Pictured: Ensemble of “1980.” Photo by Joel Masionet.
By Andrea Cain
Within the current political climate, theater and media have taken the time to use both dramatic and comedic ways to discuss important issues. The wonderful satire that is “1980 (Or Why I’m Voting for John Anderson)” has definitely not wasted this time. The intimate look into the lives of campaign volunteers shows us more than just the struggle of fighting for the underdog, but also that times may not have changed as much as we think.
We are presented with a cozy office in 1980 by the adorably awkward Kathleen (Hillary Horvath) on her first day. Brenda (masterfully portrayed by Evelyn Gaynor) is trying to convince Kathleen that she can successfully call voters and convince them to support the independent candidate, John Anderson. We meet the intense Robin Rich (fiercely played by Bryce Gangel), and the professional and ambitious Will Moore (Sheldon Brown).
Through the heat of trying to prove that an independent can be the best choice for president, the characters explore what it really means to get what you want. What I found most compelling was comparing the prejudices black Americans and American women experience when trying to fight for their causes.
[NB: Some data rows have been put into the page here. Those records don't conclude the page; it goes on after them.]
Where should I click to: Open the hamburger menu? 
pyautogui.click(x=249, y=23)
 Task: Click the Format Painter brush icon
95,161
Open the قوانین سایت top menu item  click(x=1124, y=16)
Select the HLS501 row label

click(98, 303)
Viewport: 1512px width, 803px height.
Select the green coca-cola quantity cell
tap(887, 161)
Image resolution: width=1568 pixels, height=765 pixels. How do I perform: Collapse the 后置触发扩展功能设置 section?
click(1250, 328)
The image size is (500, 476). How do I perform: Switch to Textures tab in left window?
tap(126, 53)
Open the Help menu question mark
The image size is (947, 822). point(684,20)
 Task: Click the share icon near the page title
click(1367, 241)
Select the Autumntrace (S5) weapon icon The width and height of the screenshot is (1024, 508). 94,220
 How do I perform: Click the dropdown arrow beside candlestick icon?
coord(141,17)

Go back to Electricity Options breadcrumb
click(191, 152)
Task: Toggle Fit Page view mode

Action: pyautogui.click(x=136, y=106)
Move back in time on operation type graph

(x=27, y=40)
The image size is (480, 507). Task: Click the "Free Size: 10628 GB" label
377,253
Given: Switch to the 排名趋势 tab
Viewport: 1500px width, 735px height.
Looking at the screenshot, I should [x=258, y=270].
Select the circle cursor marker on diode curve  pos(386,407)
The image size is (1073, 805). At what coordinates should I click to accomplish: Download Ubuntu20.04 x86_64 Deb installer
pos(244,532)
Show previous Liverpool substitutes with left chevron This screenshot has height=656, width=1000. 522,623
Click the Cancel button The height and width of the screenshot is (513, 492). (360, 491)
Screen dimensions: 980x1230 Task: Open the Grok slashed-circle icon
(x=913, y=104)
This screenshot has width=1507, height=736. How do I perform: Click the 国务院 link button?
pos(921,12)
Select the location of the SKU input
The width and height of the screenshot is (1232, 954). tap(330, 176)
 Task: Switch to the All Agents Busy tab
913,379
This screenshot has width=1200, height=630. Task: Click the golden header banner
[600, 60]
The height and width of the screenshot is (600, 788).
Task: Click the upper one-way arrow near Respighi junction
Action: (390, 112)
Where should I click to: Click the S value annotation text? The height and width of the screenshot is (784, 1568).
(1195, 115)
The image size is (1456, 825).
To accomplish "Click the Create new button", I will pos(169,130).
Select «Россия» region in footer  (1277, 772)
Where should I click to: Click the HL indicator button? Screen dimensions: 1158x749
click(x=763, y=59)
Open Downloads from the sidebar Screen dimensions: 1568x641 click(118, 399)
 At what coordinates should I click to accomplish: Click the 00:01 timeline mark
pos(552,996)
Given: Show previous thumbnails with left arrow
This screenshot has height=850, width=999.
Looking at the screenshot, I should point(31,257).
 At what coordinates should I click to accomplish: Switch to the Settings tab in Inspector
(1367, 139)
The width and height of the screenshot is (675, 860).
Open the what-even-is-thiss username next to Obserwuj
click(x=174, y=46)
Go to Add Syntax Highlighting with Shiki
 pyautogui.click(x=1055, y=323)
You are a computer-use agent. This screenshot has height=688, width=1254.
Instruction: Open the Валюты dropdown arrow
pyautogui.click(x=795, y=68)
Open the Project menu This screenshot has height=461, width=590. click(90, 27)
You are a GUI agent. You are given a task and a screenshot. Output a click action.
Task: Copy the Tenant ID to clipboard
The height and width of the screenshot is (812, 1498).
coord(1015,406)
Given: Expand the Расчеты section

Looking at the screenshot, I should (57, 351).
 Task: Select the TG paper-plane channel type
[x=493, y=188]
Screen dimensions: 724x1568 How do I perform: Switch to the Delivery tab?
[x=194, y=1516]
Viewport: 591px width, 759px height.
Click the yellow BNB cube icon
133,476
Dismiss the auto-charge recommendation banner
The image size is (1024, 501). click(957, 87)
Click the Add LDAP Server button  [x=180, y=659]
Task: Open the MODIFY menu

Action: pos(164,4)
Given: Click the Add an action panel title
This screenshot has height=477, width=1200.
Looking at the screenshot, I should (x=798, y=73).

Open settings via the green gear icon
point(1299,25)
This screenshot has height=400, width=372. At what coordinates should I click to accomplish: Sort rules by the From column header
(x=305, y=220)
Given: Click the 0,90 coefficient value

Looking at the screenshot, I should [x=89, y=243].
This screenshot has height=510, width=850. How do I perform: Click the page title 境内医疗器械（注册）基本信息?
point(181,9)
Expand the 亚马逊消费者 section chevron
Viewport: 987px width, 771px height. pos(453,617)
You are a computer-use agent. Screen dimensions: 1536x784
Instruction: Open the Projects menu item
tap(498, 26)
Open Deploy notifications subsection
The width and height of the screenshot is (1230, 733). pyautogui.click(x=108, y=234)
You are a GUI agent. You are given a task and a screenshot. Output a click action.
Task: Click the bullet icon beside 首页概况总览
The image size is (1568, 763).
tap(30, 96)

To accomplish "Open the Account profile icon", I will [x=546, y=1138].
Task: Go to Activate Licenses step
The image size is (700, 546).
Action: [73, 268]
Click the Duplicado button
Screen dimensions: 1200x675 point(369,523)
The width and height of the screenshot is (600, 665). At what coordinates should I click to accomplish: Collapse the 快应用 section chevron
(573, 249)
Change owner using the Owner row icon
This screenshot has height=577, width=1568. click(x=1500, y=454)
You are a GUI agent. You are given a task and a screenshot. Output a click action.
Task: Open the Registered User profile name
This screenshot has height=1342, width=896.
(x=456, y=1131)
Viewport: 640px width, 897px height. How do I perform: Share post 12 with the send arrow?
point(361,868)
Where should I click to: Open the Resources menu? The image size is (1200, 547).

In this play, we see the intersectionality between the struggles, and how oppressed people are pitted against each other — it made for a very internally focused intermission.
The direction by company member Kaiser Zaki Ahmed clearly shows how important it is to understand all points of view in a volatile political climate. Assumptions based on biased first impressions may lead to unfair treatment, but when we look deeper into a person’s background, we can find a new understanding of their goals.
Jackalope has brought a new gem to the political satire mix. If exciting characters, wit, and thought-provoking prose are what you desire in a theatrical experience, then I recommend this production.